This double album is a compendium of tracks culled from other Naxos releases in their Nostalgia series. It’s a wonderful bargain – a collection of jewels from the 1930s and 1940s – as far as my memory serves - because the down side is that there are no notes whatsoever only a list of Naxos recordings from which this release has been compiled.

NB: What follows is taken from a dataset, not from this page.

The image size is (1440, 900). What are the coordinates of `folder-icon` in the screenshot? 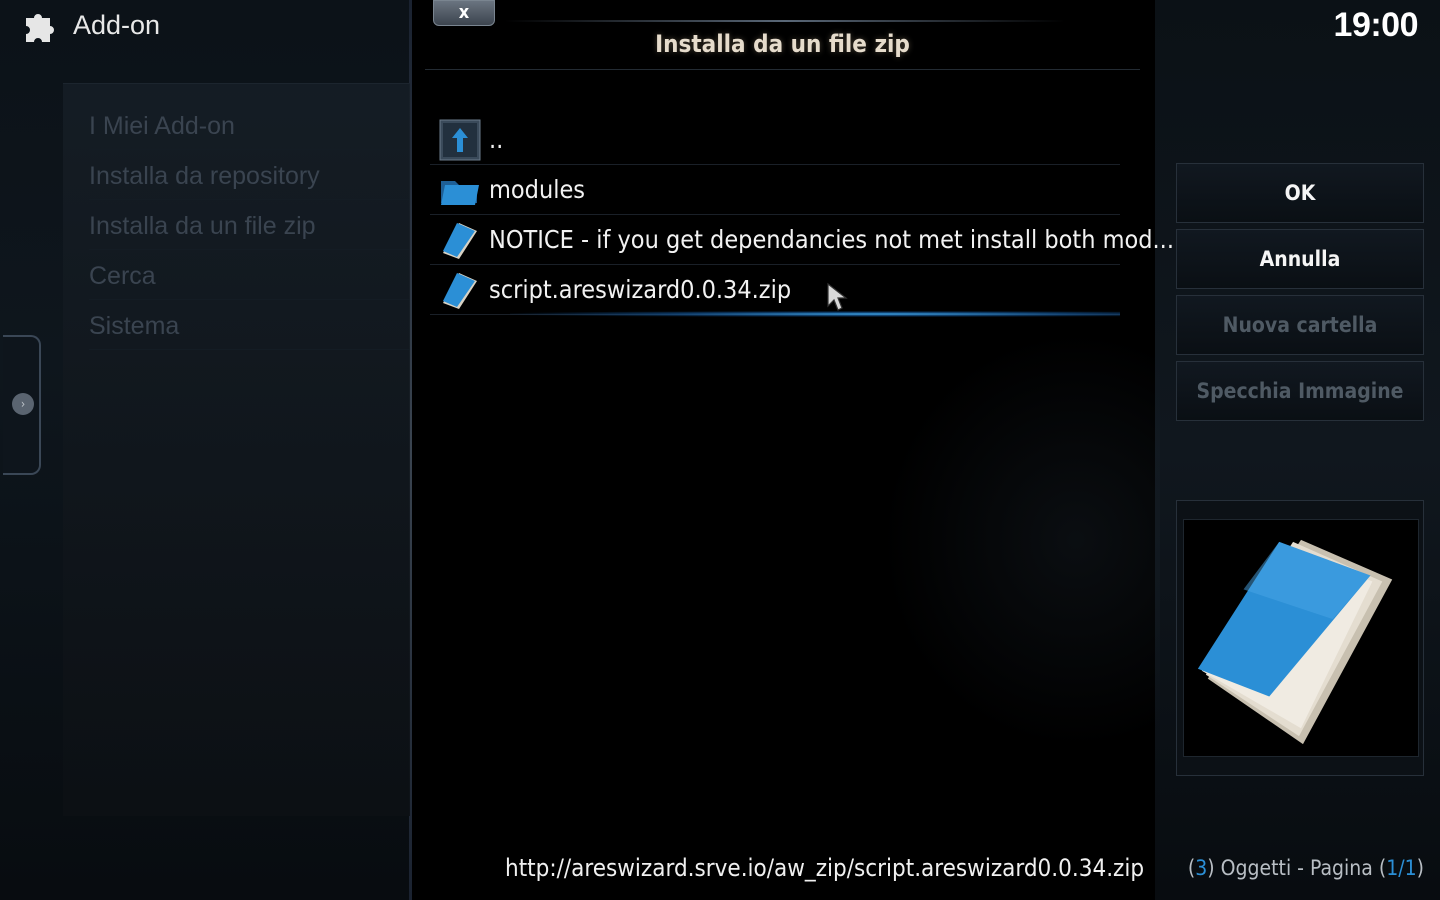 It's located at (460, 193).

One of the many highlights is the inclusion of composers Noel Coward singing ‘Mrs Worthington’ (don’t put your daughter on the stage) and Cole Porter’s rendering of his own hit, ‘You’re the Top’ from Anything Goes, to open of each CD. And (almost) to close the concert, there is Ivor Novello singing his Great War hit, ‘Keep the Home Fires Burning’. Then there are the invaluable historic recordings of Marlene Dietrich sultrily singing ‘Falling in Love Again’, the oaken tones of Paul Robeson in Ol’ Man River’ and the sturdy imperial-voiced, Lawrence Tibbett singing ‘On the Road to Mandalay’ Continental classics include: Edith Piaf’s ‘La vie en rosse’, Richard Tauber’s ‘Vijalied’, and Maurice Chevalier’s ‘Place Pigalle’.
Great artists are remembered like heartthrob Nelson Eddy making his ‘Indian Love Call’, the Andrews Sisters welcoming ‘Santa Claus is Coming to Town’, Vera Lyn promising ‘We’ll Meet Again’, Perry Como ‘Surrender’ – ing, and Judy Garland in her immortal, ‘Over the Rainbow’. There are plenty of comedy songs including George Formby’s revelatory ‘The Window Cleaner’, Frank Crumit’s dastardly picture of elderly women, ‘The Prune Song’ and Gracie Field’s portrait of that domestic pest, ‘The Biggest Aspidistra in the World’ Of the instrumental pieces I would mention Billy Mayerl’s delightful ‘Marigold’, Mantovani’s Latin-inflected ‘El Toreador’, and Freddy Gardner’s band in ‘These Foolish Things’.
A treasury of golden oldies. Recommended.